◆ **Reading text**

———

If you try to access a variable that doesn’t exist (because you haven’t created it or imported it), you get a NameError:
x = y + 7
raises:
Traceback (most recent call last):
File "<stdin>", line 1, in <module>
NameError: name 'y' is not defined
Finally, closely related to the SyntaxError is the IndentationError, which is raised when code is not indented correctly. Remember that indentation is significant in Python, and indenting code when it should match the previous line, or not indenting code when an indented block is expected, are both errors:
import os
filename = 'file.txt'
if not os.path.exists(filename):
print('file not found: ', filename)
will raise an IndentationError because you should always indent code after an
if-statement. Generally, if you have a statement that ends in a colon (:),
the next line should be indented by four spaces.
Similarly,
file = open(filename, 'w')
file.write('operation successful.')
will, in fact, not be successful, due to the incorrect indentation of the
file.write line:
File "<stdin>", line 1
file.write('operation successful.')
^
IndentationError: unexpected indent
Deep in the bowels of the beast: understanding tracebacks¶
Viewed in isolation, the above error messages seem easy and friendly. Couldn’t be easier, right? But if you’ve played with Python even a little bit, you’ll know that Python error messages can get a lot bigger and a lot hairier. There’s a good chance you’ve come across this gem:
import pandas as pd
data = pd.DataFrame(
{'name': ['Alice', 'Bob', 'Eve'],
'faction': ['Friendly', 'Friendly', 'Adversary']}
)
all_factions = set(data['Faction']) # notice the typo
which raises:
KeyError Traceback (most recent call last)
~/miniconda3/envs/all/lib/python3.8/site-packages/pandas/core/indexes/base.py in get_loc(self, key, method, tolerance)
2645 try:
-> 2646 return self._engine.get_loc(key)
2647 except KeyError:
pandas/_libs/index.pyx in pandas._libs.index.IndexEngine.get_loc()
pandas/_libs/index.pyx in pandas._libs.index.IndexEngine.get_loc()
pandas/_libs/hashtable_class_helper.pxi in pandas._libs.hashtable.PyObjectHashTable.get_item()
pandas/_libs/hashtable_class_helper.pxi in pandas._libs.hashtable.PyObjectHashTable.get_item()
KeyError: 'Faction'
During handling of the above exception, another exception occurred:
KeyError Traceback (most recent call last)
<ipython-input-8-99ed6b8a31c2> in <module>
----> 1 all_factions = set(data['Faction'])
~/miniconda3/envs/all/lib/python3.8/site-packages/pandas/core/frame.py in __getitem__(self, key)
2798 if self.columns.nlevels > 1:
2799 return self._getitem_multilevel(key)
-> 2800 indexer = self.columns.get_loc(key)
2801 if is_integer(indexer):
2802 indexer = [indexer]
~/miniconda3/envs/all/lib/python3.8/site-packages/pandas/core/indexes/base.py in get_loc(self, key, method, tolerance)
2646 return self._engine.get_loc(key)
2647 except KeyError:
-> 2648 return self._engine.get_loc(self._maybe_cast_indexer(key))
2649 indexer = self.get_indexer([key], method=method, tolerance=tolerance)
2650 if indexer.ndim > 1 or indexer.size > 1:
pandas/_libs/index.pyx in pandas._libs.index.IndexEngine.get_loc()
pandas/_libs/index.pyx in pandas._libs.index.IndexEngine.get_loc()
pandas/_libs/hashtable_class_helper.pxi in pandas._libs.hashtable.PyObjectHashTable.get_item()
pandas/_libs/hashtable_class_helper.pxi in pandas._libs.hashtable.PyObjectHashTable.get_item()

———

◆ **Task list**
• a. Answer these questions about the text on Python errors:
(i) Which error do you get when you try to access a variable that doesn't exist?
(ii) By how many spaces should the next line be indented after a statement that ends in a colon?
(iii) What key does the final KeyError message in the pandas example name?
• b. In the entries below, print word for word the lines from the line containing "You are a GUI" up to and including the line containing "Task: Expand audio". Give only those lines.

◆ **Data excerpts**

———

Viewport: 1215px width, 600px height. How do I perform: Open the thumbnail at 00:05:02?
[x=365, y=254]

———

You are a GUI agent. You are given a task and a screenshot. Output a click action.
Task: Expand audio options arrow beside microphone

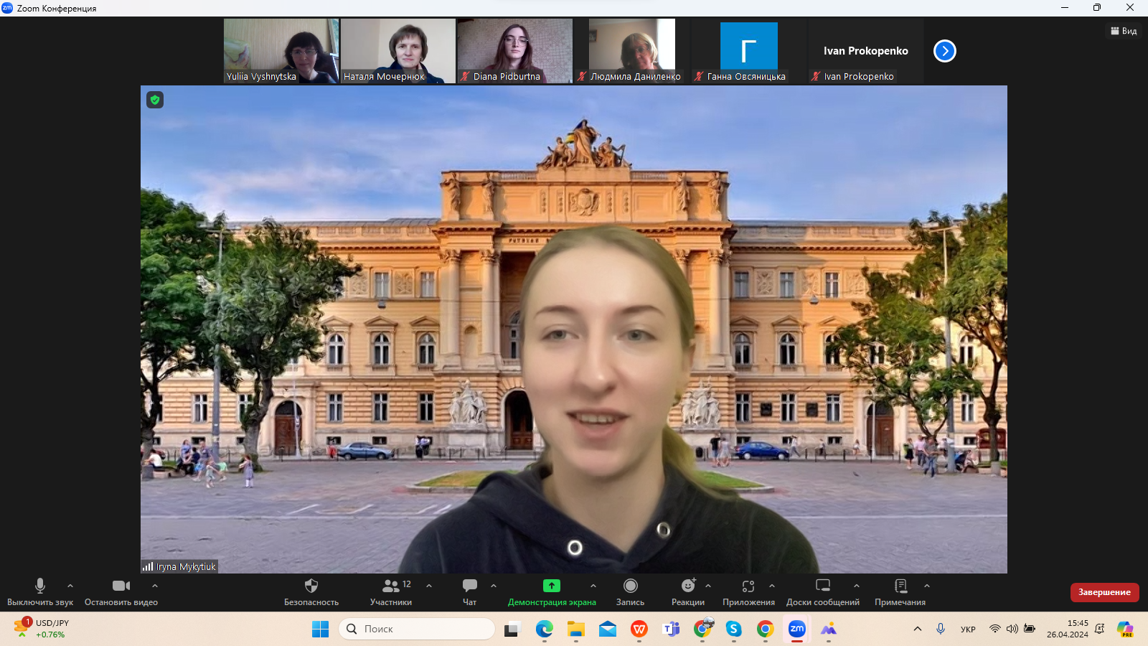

———

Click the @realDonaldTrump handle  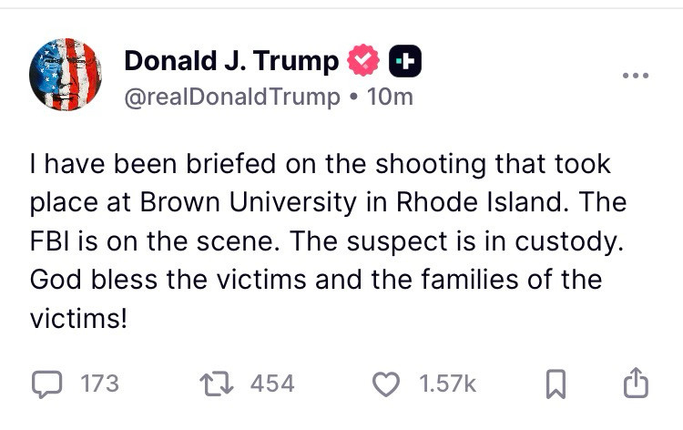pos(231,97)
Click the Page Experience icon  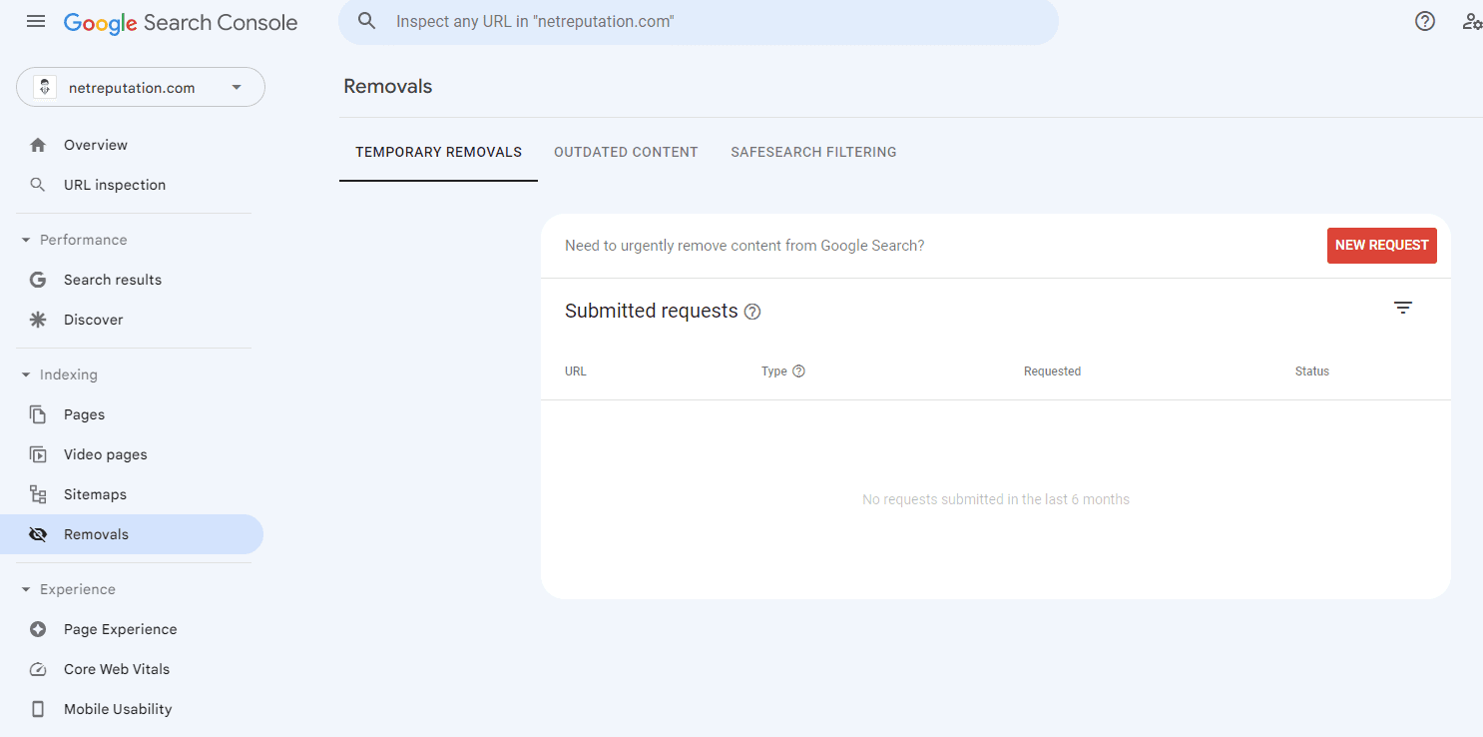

———

◆ **Solutions to each task**
• a.
(i) NameError
(ii) Four spaces
(iii) 'Faction'

• b.
You are a GUI agent. You are given a task and a screenshot. Output a click action.
Task: Expand audio options arrow beside microphone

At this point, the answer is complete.